● **Task brief**:
Repeat verbatim, and only, the lines of the data below, beginning at the line that contains "Task: Select the 族长 member row" and stopping after the line that contains "How do I perform: Click large".
.....
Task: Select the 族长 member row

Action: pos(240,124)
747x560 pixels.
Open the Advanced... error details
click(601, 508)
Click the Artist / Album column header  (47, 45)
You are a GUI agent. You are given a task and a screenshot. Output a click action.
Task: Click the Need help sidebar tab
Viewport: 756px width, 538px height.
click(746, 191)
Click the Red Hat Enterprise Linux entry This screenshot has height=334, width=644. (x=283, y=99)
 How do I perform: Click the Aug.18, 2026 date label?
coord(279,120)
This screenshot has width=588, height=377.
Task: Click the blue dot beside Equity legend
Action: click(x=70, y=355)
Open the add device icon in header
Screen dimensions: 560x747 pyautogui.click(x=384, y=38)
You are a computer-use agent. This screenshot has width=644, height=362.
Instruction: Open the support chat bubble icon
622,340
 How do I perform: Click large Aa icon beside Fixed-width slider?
.....
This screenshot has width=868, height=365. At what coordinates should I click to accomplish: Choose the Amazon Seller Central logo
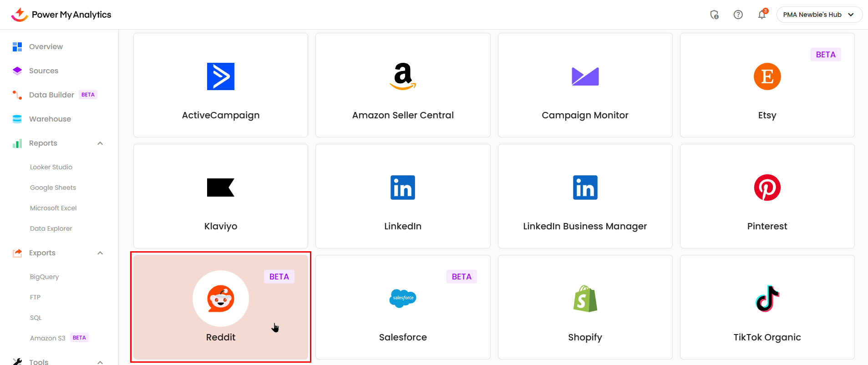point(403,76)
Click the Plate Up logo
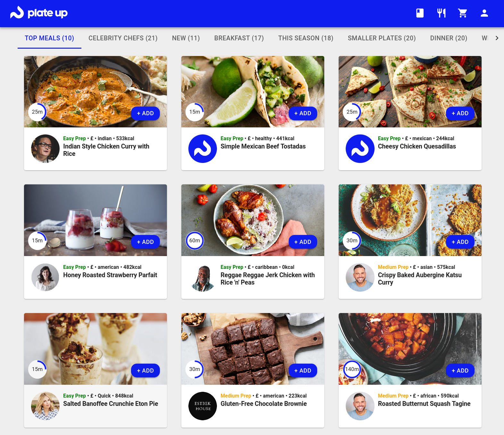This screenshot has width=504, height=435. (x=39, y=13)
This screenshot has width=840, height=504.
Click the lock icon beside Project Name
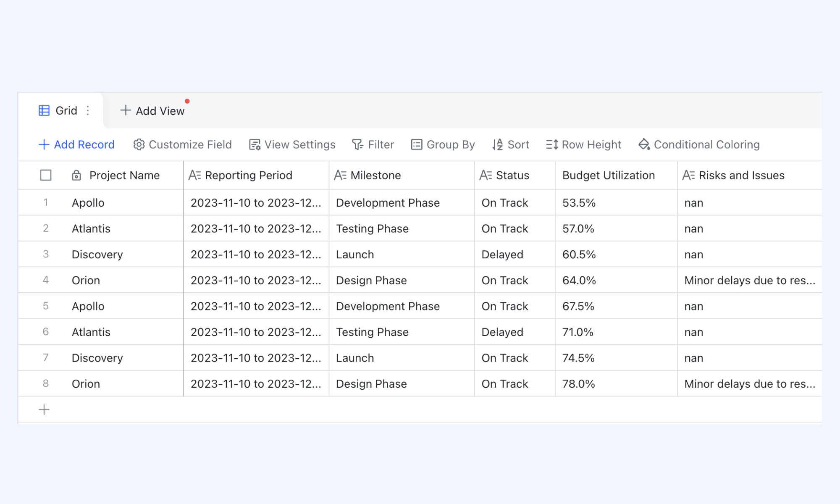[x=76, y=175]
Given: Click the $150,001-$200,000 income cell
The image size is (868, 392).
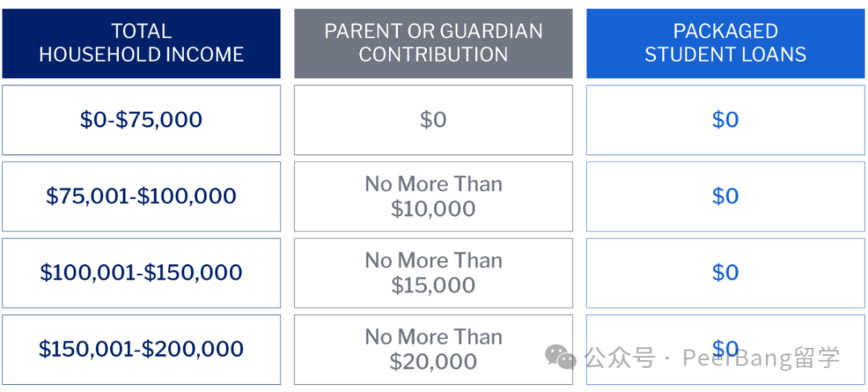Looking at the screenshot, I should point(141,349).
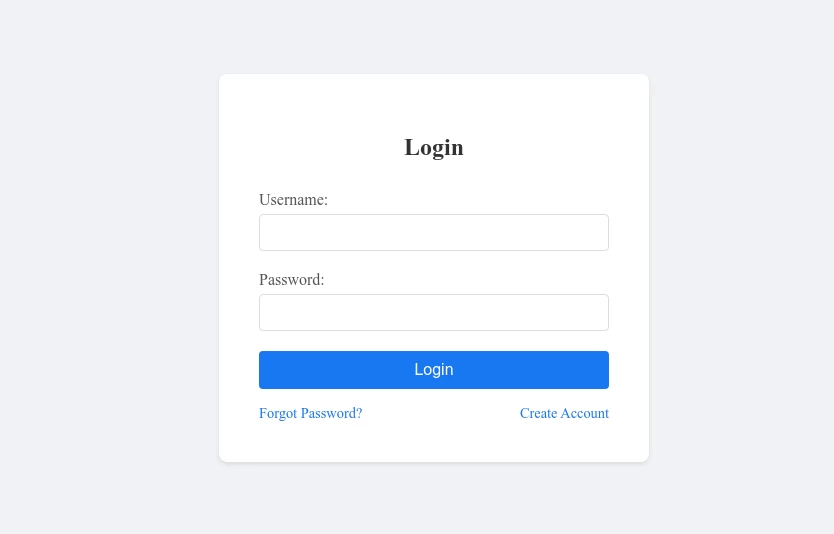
.....
● **Answer for the task**:
Task: Select the 族长 member row

Action: pos(240,124)
747x560 pixels.
Open the Advanced... error details
click(601, 508)
Click the Artist / Album column header  (47, 45)
You are a GUI agent. You are given a task and a screenshot. Output a click action.
Task: Click the Need help sidebar tab
Viewport: 756px width, 538px height.
click(746, 191)
Click the Red Hat Enterprise Linux entry This screenshot has height=334, width=644. (x=283, y=99)
 How do I perform: Click the Aug.18, 2026 date label?
coord(279,120)
This screenshot has width=588, height=377.
Task: Click the blue dot beside Equity legend
Action: click(x=70, y=355)
Open the add device icon in header
Screen dimensions: 560x747 pyautogui.click(x=384, y=38)
You are a computer-use agent. This screenshot has width=644, height=362.
Instruction: Open the support chat bubble icon
622,340
 How do I perform: Click large Aa icon beside Fixed-width slider?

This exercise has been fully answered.